• [LISTED RECORDS]:
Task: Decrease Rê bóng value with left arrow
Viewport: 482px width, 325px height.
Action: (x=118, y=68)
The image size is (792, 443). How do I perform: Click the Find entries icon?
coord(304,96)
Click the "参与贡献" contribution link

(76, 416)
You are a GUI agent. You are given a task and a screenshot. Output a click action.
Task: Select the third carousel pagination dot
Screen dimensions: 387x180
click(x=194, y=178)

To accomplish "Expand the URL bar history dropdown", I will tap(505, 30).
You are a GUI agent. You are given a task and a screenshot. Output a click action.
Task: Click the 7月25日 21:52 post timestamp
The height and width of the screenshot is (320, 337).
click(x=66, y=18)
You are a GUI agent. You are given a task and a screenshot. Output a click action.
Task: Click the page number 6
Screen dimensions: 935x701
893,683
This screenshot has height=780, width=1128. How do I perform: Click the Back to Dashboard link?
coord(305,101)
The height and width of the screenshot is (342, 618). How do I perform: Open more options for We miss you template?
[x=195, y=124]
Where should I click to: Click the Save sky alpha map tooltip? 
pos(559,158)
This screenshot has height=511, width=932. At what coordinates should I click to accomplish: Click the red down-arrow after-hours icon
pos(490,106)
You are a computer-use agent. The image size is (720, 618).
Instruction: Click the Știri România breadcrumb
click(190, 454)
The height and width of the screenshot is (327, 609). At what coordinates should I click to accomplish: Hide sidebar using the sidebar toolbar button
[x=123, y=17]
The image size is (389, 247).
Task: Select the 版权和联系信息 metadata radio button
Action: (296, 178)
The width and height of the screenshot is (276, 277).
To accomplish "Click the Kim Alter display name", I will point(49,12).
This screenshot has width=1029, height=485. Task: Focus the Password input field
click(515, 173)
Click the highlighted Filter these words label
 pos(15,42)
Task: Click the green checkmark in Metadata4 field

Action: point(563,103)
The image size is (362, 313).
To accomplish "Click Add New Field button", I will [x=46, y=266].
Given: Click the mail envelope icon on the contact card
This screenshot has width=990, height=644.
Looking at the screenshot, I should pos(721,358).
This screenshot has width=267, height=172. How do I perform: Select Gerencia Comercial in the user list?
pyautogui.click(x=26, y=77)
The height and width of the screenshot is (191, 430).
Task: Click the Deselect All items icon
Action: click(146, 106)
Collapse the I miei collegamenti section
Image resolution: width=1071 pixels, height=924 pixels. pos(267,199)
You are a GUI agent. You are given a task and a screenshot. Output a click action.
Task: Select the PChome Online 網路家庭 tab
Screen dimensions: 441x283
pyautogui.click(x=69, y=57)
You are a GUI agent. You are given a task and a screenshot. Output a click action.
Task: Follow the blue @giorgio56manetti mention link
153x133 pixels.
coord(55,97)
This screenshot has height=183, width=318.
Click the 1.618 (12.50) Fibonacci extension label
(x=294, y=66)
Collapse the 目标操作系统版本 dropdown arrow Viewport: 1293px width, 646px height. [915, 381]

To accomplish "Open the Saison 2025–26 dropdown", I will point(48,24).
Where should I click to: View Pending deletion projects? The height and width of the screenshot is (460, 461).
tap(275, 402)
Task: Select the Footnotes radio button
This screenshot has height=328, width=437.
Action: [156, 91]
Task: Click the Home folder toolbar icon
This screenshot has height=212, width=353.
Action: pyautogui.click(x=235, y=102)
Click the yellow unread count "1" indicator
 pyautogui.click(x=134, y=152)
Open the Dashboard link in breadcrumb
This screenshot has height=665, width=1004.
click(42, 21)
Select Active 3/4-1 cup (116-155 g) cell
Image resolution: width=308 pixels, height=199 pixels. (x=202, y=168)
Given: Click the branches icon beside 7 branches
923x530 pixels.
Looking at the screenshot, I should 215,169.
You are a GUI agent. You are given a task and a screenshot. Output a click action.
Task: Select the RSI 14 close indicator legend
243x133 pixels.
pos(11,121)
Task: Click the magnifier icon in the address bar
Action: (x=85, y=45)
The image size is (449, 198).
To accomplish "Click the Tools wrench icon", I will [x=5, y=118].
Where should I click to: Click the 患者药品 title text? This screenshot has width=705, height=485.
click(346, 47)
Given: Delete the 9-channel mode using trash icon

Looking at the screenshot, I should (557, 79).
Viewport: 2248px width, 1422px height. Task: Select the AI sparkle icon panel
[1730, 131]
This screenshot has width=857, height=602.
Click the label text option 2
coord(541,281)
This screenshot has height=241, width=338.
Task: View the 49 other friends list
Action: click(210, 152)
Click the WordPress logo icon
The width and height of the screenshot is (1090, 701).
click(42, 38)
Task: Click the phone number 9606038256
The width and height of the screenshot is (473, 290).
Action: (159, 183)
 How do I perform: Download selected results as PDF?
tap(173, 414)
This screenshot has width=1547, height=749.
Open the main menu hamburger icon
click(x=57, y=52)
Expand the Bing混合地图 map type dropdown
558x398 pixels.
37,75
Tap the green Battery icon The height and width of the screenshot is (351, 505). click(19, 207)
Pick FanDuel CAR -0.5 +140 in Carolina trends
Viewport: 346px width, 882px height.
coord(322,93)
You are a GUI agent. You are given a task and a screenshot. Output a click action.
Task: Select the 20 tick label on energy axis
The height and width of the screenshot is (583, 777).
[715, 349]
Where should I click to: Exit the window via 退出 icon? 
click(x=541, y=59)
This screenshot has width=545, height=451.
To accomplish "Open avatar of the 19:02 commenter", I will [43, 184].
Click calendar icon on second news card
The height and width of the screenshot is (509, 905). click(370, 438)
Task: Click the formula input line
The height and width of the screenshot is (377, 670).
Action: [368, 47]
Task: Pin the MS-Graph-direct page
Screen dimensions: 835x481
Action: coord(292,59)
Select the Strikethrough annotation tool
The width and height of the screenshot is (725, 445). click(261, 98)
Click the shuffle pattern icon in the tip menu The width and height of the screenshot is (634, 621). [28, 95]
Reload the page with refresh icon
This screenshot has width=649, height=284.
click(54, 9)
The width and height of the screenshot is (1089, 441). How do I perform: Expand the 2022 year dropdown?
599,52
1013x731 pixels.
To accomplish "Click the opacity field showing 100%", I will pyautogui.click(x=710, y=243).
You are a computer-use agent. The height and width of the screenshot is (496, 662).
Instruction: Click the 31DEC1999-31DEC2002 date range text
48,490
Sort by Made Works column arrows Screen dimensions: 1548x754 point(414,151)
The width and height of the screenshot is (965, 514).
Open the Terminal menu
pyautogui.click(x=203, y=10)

• [WORK INSTRUCTIONS]: Please recast the records as a Markdown table with the columns Row and Line, starting with the line containing "Click the shuffle" and going on through the end of the records, leaving out blank lines.

• [SOLUTION FOR THIS PROBLEM]:
| Row | Line |
|---|---|
| 1 | Click the shuffle pattern icon in the tip menu The width and height of the screenshot is (634, 621). [28, 95] |
| 2 | Reload the page with refresh icon |
| 3 | This screenshot has width=649, height=284. |
| 4 | click(54, 9) |
| 5 | The width and height of the screenshot is (1089, 441). How do I perform: Expand the 2022 year dropdown? |
| 6 | 599,52 |
| 7 | 1013x731 pixels. |
| 8 | To accomplish "Click the opacity field showing 100%", I will pyautogui.click(x=710, y=243). |
| 9 | You are a computer-use agent. The height and width of the screenshot is (496, 662). |
| 10 | Instruction: Click the 31DEC1999-31DEC2002 date range text |
| 11 | 48,490 |
| 12 | Sort by Made Works column arrows Screen dimensions: 1548x754 point(414,151) |
| 13 | The width and height of the screenshot is (965, 514). |
| 14 | Open the Terminal menu |
| 15 | pyautogui.click(x=203, y=10) |